Hayashi et al. (1) reported from cross-sectional data that the optimal cut points of intra-abdominal fat area, waist circumference, and BMI were 96 cm2, 90 cm, and 25 kg/m2, respectively, for Japanese men and 75 cm2, 84 cm, and 23 kg/m2, respectively, for Japanese women, identifying subjects with two or more nonadipose components of the metabolic syndrome (1). They criticized the arbitrary and inconsistent methodology used by the Examination Committee of Criteria for Obesity Disease in Japan to derive the peculiar cut points of waist circumference (85 cm for men and 90 cm for women) (2). We already criticized this arbitrary and inconsistent methodology used by the Examination Committee of Criteria for Obesity Disease in Japan (3,4), and the International Diabetes Federation (IDF) changed their attitude and added a footnote to their table of ethnic-specific cut points of waist circumference indicating that the Japanese cut points of waist circumference proposed by the Examination Committee of Criteria for Obesity Disease in Japan were not recommended as criteria of abdominal obesity for Japanese and Asian cut points of waist circumference (90 cm for men and 80 cm for women) should be used for Japanese patients as a temporary measure (5–7).
More importantly, Kiyohara et al. (8) reported from longitudinal data (Hisayama Study) that metabolic syndrome diagnosed using the waist circumference cut point of 85 cm was not a significant risk factor for incidence of cardiovascular disease in Japanese men but that the metabolic syndrome diagnosed using the waist circumference cut point of 90 cm was a significant risk factor for incidence of cardiovascular disease in Japanese men.
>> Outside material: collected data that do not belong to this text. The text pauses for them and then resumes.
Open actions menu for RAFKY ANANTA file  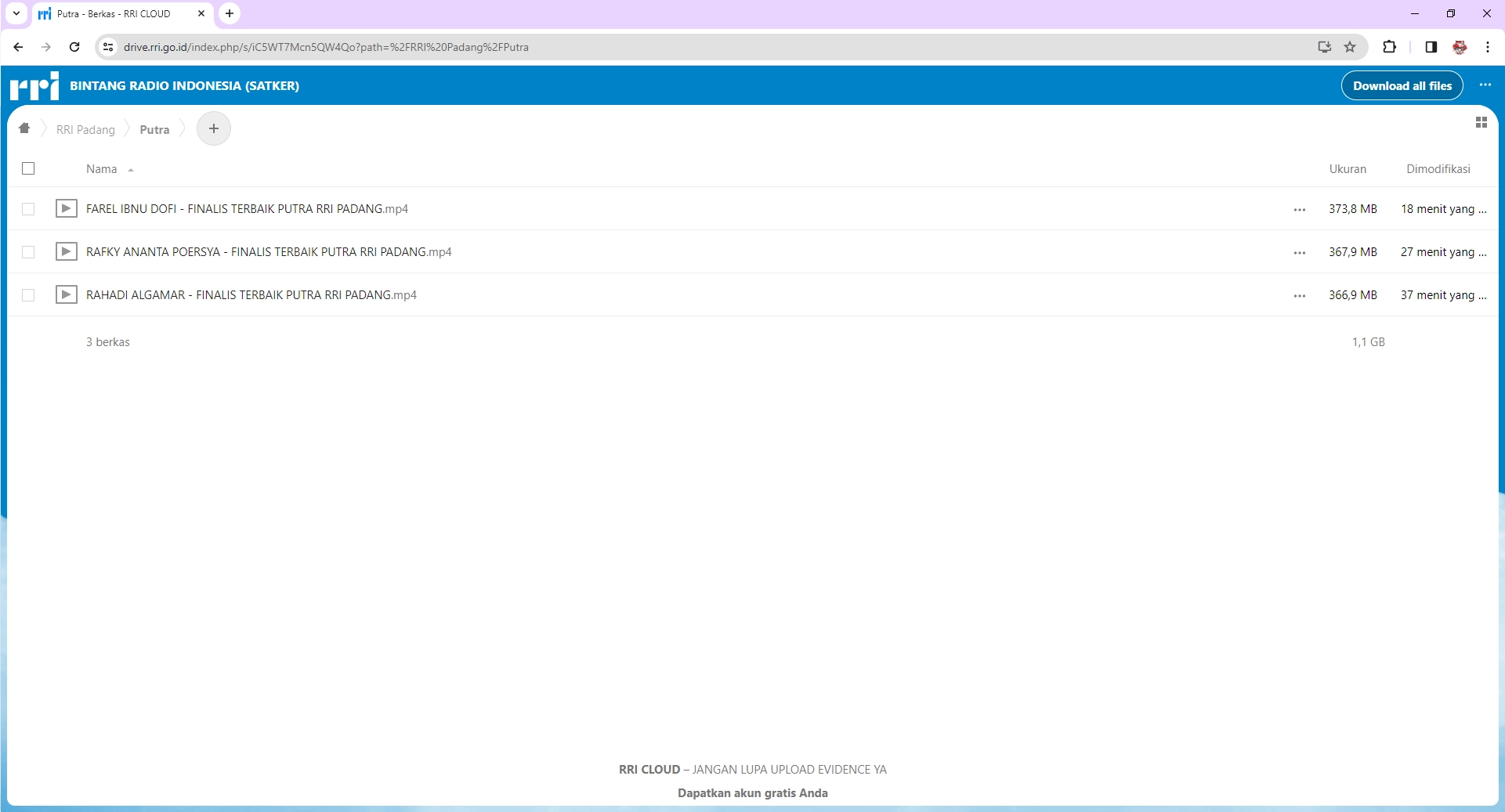click(x=1300, y=252)
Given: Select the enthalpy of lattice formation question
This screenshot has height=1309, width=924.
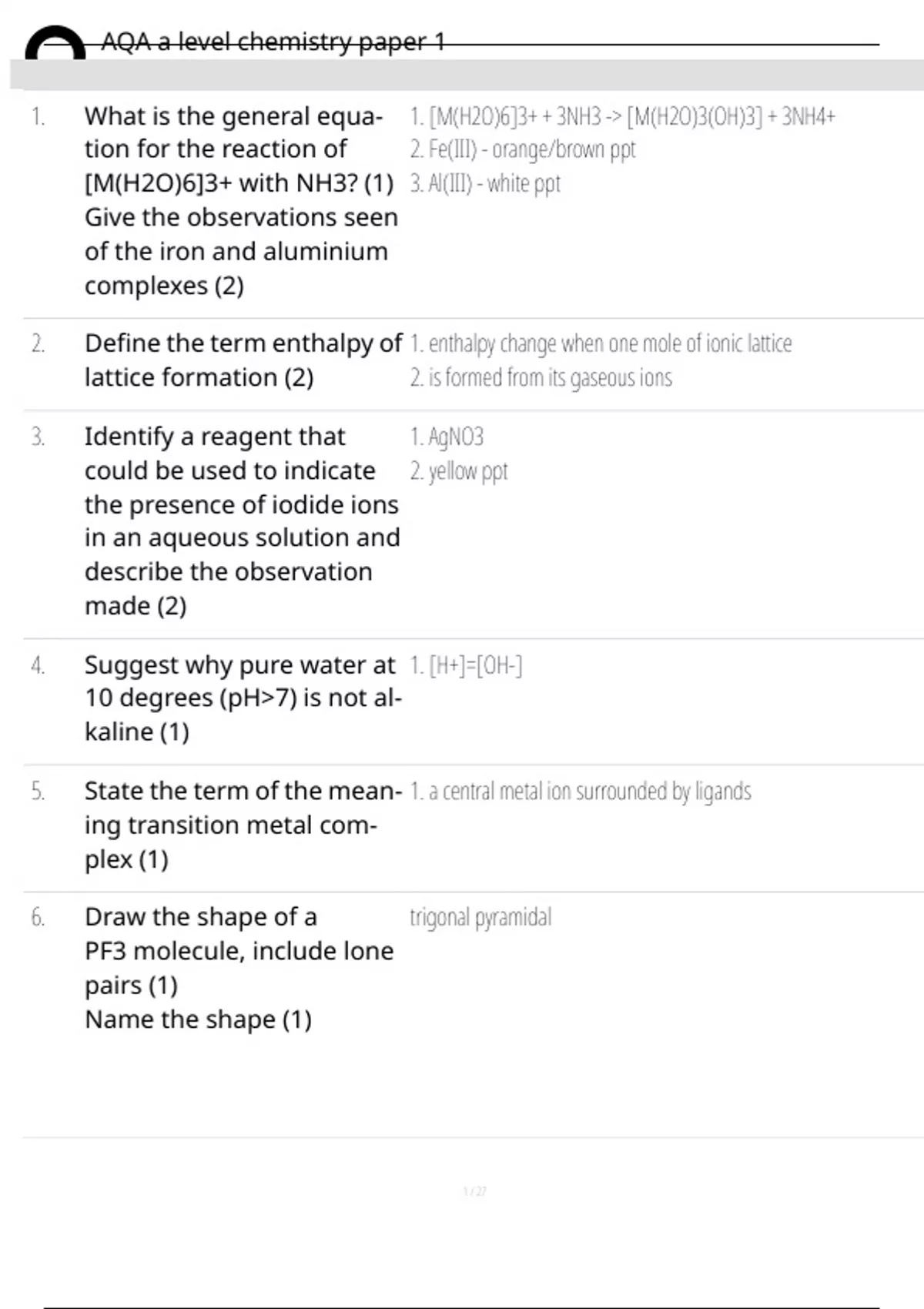Looking at the screenshot, I should (243, 360).
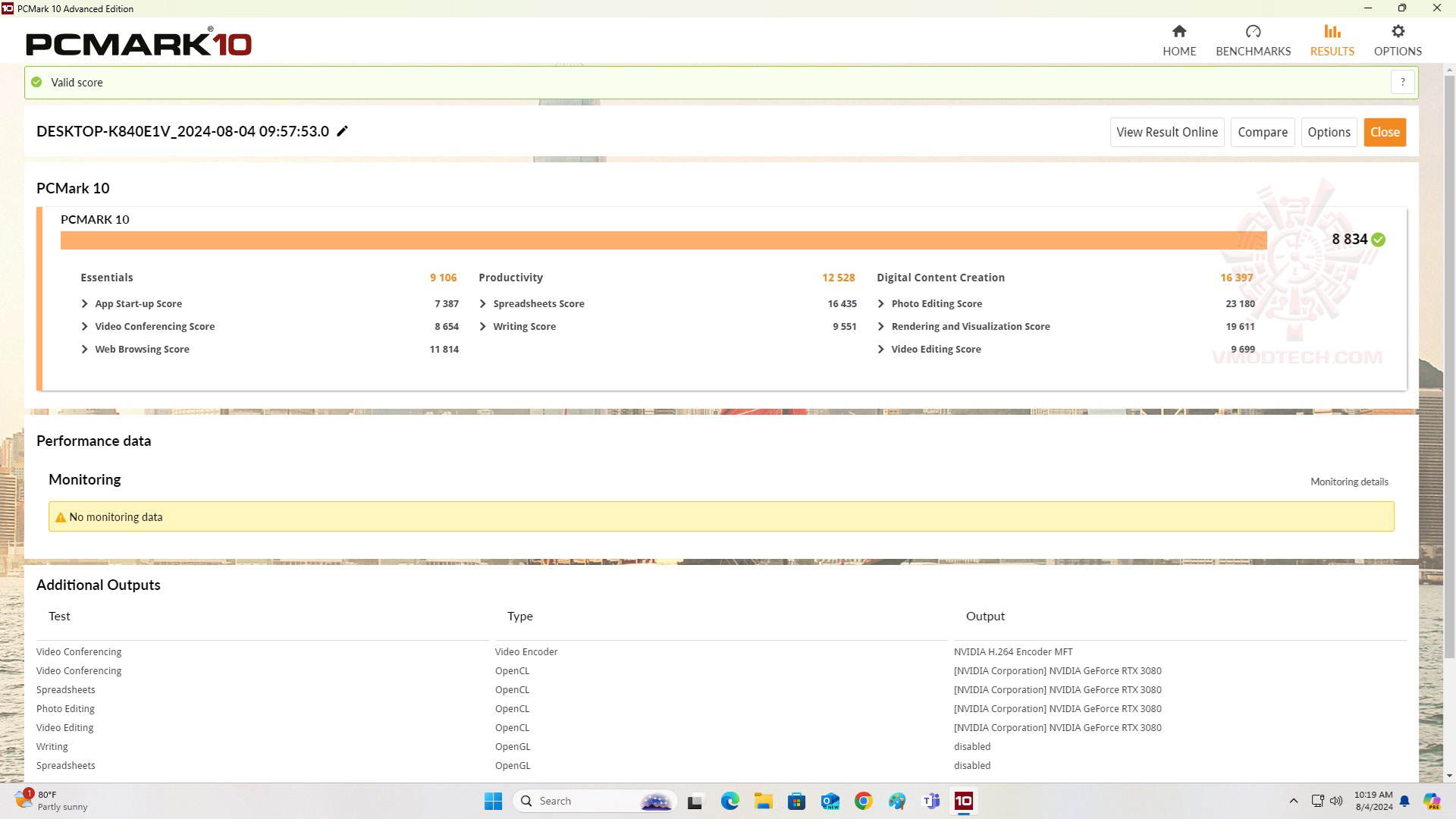Screen dimensions: 1456x819
Task: Select the Options menu item
Action: pos(1398,39)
Sone et al. (9) reported from longitudinal data (Japan Diabetes Complications Study) that the metabolic syndrome diagnosed using the waist circumference cut point of 90 cm was not a significant risk factor for incidence of cardiovascular disease in Japanese diabetic women but that the metabolic syndrome diagnosed using the waist circumference cut point of 80 cm was a significant risk factor for incidence of cardiovascular disease in Japanese diabetic women (4). Therefore, Asian cut points of waist circumference (90 cm for men and 80 cm for women) should be used for Japanese patients as a temporary measure of abdominal obesity as suggested by the IDF.
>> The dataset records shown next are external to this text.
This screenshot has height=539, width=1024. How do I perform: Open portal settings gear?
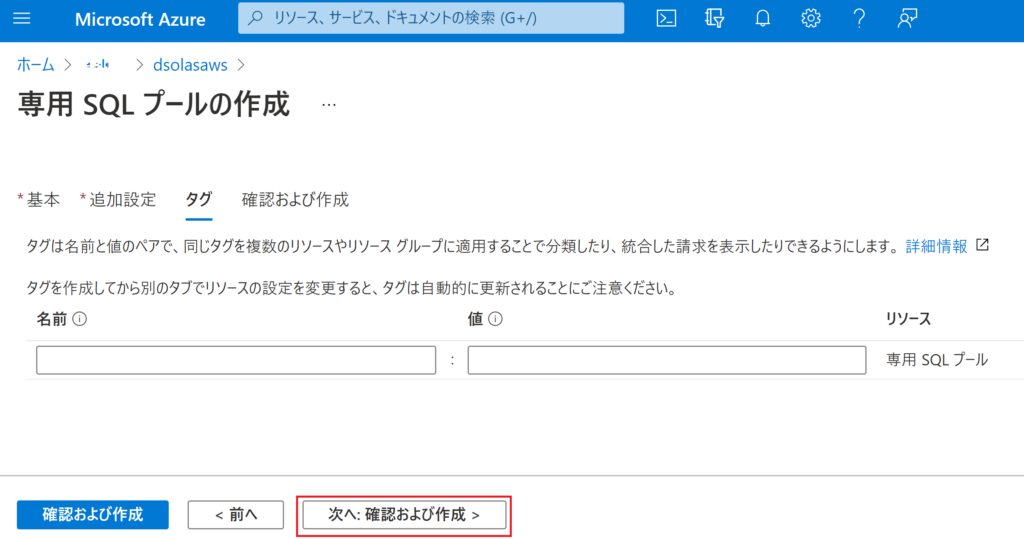[x=811, y=19]
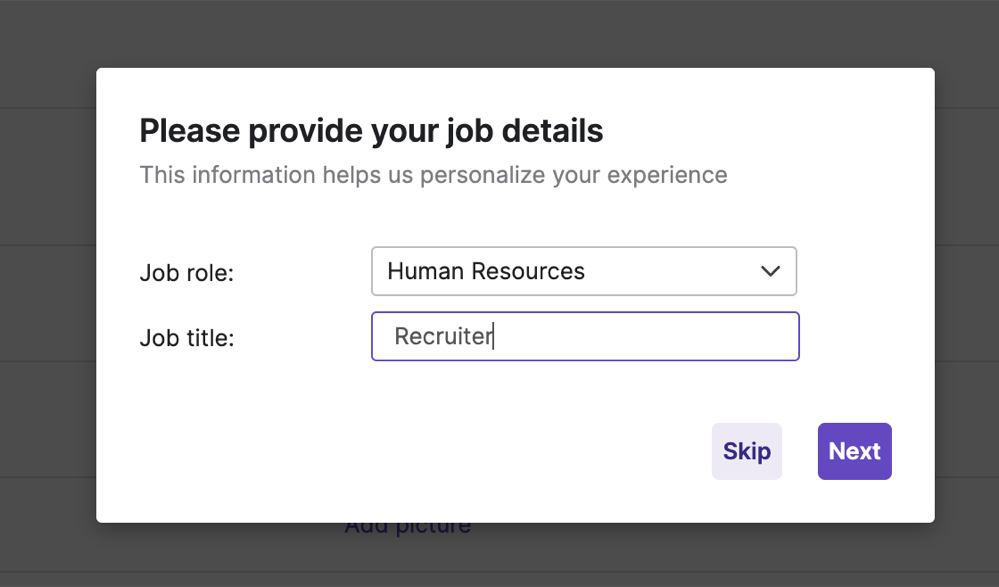Click the dimmed backdrop above the dialog
The width and height of the screenshot is (999, 587).
pyautogui.click(x=500, y=33)
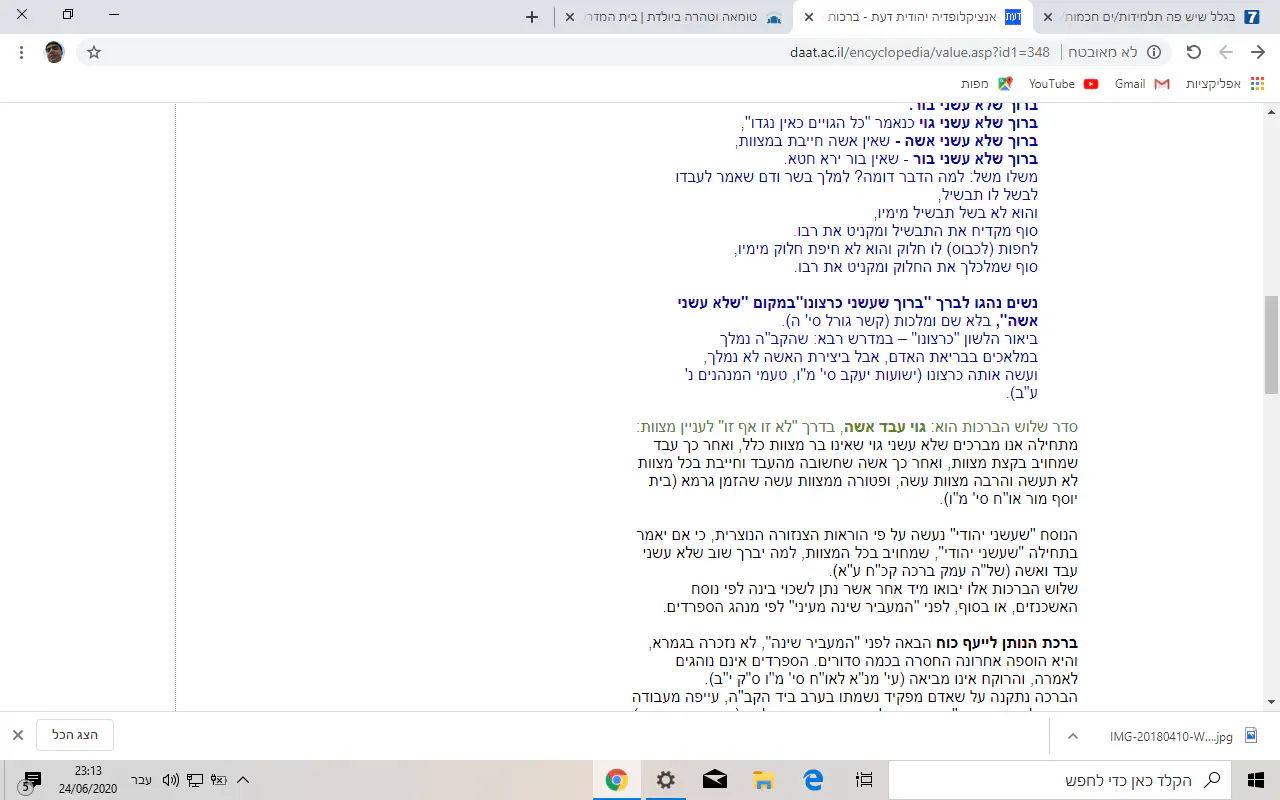Toggle the עבר keyboard language indicator
The image size is (1280, 800).
point(142,780)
Obesity has recently become regarded as an endocrine disease related to inflammation rather than merely as an anthropometric disorder, and C-reactive protein (CRP) has been established as an independent risk factor for cardiovascular disease and is significantly positively related to insulin resistance and leptin and significantly negatively related to adiponectin even in individuals with a normal BMI. Therefore, I proposed a new criteria of metabolic syndrome (10,11) in which controversial waist circumference is replaced by CRP (0.7 mg/l as the cut point for Japanese patients) for future studies of metabolic syndrome but not for the clinical diagnosis at present (12). Anthropometric markers of obesity such as BMI, waist circumference, and waist-to-height ratio should be used as screening tools toward more proximal risk factors for diabetes and cardiovascular disease.